Through the line that contains "Task: Click the 30-day orders mini bar chart", return the data below exactly, starting at its first line; leave the rest out.
..........
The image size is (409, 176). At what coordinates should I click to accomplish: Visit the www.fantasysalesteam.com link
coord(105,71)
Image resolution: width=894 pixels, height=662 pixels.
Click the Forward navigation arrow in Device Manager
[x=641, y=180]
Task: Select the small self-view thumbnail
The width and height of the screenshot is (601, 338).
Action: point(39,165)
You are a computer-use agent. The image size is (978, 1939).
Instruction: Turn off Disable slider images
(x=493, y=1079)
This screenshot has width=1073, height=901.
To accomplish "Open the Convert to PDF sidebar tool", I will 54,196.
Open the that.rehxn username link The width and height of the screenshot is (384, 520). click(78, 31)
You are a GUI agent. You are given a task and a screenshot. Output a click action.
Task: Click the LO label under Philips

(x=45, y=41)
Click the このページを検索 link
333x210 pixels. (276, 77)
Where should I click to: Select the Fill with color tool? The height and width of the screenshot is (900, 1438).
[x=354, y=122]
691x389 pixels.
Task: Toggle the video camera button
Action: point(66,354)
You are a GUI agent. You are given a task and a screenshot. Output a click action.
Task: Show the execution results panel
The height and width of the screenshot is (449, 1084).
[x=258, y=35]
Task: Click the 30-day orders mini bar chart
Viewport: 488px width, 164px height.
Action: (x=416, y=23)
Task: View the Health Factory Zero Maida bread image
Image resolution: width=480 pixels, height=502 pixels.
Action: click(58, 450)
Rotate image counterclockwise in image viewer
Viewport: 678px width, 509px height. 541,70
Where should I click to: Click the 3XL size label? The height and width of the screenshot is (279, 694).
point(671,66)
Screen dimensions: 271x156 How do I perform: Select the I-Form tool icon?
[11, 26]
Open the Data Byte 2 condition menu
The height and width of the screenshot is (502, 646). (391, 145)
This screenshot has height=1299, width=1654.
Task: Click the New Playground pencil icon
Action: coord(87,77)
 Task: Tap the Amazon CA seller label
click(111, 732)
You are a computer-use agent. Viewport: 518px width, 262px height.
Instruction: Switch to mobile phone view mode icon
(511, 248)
..........
EXERCISE SOLUTION:
The image size is (409, 176). At what coordinates should I click to accomplish: Visit the www.fantasysalesteam.com link
coord(105,71)
Image resolution: width=894 pixels, height=662 pixels.
Click the Forward navigation arrow in Device Manager
[x=641, y=180]
Task: Select the small self-view thumbnail
The width and height of the screenshot is (601, 338).
Action: point(39,165)
You are a computer-use agent. The image size is (978, 1939).
Instruction: Turn off Disable slider images
(x=493, y=1079)
This screenshot has width=1073, height=901.
To accomplish "Open the Convert to PDF sidebar tool", I will 54,196.
Open the that.rehxn username link The width and height of the screenshot is (384, 520). click(78, 31)
You are a GUI agent. You are given a task and a screenshot. Output a click action.
Task: Click the LO label under Philips

(x=45, y=41)
Click the このページを検索 link
333x210 pixels. (276, 77)
Where should I click to: Select the Fill with color tool? The height and width of the screenshot is (900, 1438).
[x=354, y=122]
691x389 pixels.
Task: Toggle the video camera button
Action: point(66,354)
You are a GUI agent. You are given a task and a screenshot. Output a click action.
Task: Show the execution results panel
The height and width of the screenshot is (449, 1084).
[x=258, y=35]
Task: Click the 30-day orders mini bar chart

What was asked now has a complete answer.